*** Opening Data under study ***
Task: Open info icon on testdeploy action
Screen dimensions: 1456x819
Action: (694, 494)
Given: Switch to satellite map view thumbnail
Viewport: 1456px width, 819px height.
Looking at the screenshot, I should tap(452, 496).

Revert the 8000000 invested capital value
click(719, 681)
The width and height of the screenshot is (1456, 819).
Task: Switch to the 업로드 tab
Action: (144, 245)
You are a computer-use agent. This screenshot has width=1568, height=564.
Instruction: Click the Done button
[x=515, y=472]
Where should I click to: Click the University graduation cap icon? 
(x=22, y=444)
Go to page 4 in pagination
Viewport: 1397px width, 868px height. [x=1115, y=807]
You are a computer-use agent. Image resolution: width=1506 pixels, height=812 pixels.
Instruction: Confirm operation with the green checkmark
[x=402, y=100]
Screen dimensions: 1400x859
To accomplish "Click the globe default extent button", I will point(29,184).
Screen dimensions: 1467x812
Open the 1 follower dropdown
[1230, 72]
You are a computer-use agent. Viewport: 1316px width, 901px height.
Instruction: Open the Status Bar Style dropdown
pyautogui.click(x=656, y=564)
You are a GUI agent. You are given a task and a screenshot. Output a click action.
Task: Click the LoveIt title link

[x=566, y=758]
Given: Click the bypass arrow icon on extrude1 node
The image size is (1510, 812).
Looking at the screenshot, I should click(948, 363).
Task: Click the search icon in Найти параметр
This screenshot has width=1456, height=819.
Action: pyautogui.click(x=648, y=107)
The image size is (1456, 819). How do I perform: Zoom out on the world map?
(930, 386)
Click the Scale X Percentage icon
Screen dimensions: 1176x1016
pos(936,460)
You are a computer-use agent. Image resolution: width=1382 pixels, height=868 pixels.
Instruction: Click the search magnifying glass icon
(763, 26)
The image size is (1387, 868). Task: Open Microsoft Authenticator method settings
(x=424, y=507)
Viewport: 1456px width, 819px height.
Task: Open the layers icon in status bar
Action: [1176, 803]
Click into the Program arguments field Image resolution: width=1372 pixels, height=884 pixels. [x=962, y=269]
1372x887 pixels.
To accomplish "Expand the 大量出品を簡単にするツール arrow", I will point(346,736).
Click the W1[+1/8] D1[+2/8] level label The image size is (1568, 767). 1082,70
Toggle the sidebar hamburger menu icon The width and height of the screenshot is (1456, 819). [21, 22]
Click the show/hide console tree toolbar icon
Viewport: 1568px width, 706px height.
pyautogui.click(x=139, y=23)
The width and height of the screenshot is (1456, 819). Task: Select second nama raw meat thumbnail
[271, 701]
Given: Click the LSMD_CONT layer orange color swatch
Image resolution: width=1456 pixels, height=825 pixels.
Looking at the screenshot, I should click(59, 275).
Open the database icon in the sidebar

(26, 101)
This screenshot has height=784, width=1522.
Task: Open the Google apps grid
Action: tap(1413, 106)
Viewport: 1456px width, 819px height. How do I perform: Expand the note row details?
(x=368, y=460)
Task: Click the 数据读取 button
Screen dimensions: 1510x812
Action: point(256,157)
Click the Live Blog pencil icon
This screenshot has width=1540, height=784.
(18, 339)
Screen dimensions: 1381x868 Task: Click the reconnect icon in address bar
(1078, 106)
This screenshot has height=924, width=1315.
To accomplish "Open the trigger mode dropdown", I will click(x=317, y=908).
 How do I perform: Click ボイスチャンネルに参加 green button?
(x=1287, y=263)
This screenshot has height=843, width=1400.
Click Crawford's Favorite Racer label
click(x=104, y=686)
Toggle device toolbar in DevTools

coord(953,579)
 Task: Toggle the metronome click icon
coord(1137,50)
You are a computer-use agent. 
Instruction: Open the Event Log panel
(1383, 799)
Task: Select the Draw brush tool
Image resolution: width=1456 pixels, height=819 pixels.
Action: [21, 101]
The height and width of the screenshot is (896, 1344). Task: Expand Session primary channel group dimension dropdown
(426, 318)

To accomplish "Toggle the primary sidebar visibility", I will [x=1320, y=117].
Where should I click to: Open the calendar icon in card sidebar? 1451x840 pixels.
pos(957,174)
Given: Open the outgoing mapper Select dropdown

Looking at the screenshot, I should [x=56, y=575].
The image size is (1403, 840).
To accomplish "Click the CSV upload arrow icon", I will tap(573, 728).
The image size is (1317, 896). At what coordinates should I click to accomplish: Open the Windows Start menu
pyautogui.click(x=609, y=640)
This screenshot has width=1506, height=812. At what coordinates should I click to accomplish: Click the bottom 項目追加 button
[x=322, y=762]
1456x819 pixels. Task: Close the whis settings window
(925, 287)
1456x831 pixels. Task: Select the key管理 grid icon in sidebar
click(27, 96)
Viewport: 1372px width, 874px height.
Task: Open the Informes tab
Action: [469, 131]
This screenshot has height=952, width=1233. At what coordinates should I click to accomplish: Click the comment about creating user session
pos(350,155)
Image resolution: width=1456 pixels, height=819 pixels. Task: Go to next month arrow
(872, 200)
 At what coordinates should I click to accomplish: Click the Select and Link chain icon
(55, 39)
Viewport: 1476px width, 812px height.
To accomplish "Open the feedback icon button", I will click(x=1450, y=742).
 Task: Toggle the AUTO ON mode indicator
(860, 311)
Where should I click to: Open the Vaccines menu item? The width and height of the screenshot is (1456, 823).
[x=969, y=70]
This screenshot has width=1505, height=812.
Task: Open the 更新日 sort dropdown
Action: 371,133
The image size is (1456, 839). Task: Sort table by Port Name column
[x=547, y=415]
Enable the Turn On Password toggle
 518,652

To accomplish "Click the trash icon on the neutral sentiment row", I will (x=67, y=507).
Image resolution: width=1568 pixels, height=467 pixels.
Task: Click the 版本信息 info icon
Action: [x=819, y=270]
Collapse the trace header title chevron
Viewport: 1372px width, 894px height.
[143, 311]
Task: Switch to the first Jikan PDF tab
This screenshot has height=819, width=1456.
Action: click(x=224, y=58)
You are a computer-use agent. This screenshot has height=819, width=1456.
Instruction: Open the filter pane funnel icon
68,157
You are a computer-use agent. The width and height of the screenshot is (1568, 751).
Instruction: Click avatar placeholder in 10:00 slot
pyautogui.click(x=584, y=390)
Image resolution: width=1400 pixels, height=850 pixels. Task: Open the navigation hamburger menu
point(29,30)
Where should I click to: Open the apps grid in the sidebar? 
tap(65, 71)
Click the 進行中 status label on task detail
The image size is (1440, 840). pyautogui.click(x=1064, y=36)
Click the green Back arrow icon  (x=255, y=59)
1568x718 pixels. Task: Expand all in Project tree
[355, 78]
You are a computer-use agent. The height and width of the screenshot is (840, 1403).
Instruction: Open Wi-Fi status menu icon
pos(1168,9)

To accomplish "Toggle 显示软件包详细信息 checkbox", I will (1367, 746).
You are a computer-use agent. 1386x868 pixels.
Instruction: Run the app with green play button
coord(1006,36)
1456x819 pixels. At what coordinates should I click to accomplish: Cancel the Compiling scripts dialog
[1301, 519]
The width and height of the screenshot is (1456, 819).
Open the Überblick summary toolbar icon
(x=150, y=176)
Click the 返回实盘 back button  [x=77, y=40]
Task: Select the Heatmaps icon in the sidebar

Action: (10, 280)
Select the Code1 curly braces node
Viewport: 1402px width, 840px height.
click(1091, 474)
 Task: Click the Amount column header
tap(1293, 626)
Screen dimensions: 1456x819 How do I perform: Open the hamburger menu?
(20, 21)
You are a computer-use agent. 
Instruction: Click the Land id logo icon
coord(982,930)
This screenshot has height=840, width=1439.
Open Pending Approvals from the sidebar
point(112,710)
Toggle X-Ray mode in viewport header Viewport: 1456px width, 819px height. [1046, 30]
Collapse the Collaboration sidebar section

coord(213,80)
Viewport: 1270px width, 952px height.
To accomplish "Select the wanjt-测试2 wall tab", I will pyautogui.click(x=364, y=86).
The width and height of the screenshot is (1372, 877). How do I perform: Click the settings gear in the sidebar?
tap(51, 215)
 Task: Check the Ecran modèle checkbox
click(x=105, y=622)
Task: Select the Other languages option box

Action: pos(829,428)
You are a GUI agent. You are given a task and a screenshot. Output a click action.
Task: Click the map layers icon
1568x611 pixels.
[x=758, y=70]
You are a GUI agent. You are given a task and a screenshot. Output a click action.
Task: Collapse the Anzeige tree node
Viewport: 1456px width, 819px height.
*** Closing Data under study ***
◆ What the task asks: Where a line above contains the word "computer", show that line.

◆ Response area:
You are a computer-use agent. This screenshot has width=1568, height=564.
You are a computer-use agent. Image resolution: width=1506 pixels, height=812 pixels.
You are a computer-use agent. Viewport: 1316px width, 901px height.
You are a computer-use agent. Image resolution: width=1382 pixels, height=868 pixels.
You are a computer-use agent. 
You are a computer-use agent. This screenshot has height=819, width=1456.
You are a computer-use agent. The width and height of the screenshot is (1568, 751).
You are a computer-use agent. The height and width of the screenshot is (840, 1403).
You are a computer-use agent. 1386x868 pixels.
You are a computer-use agent. 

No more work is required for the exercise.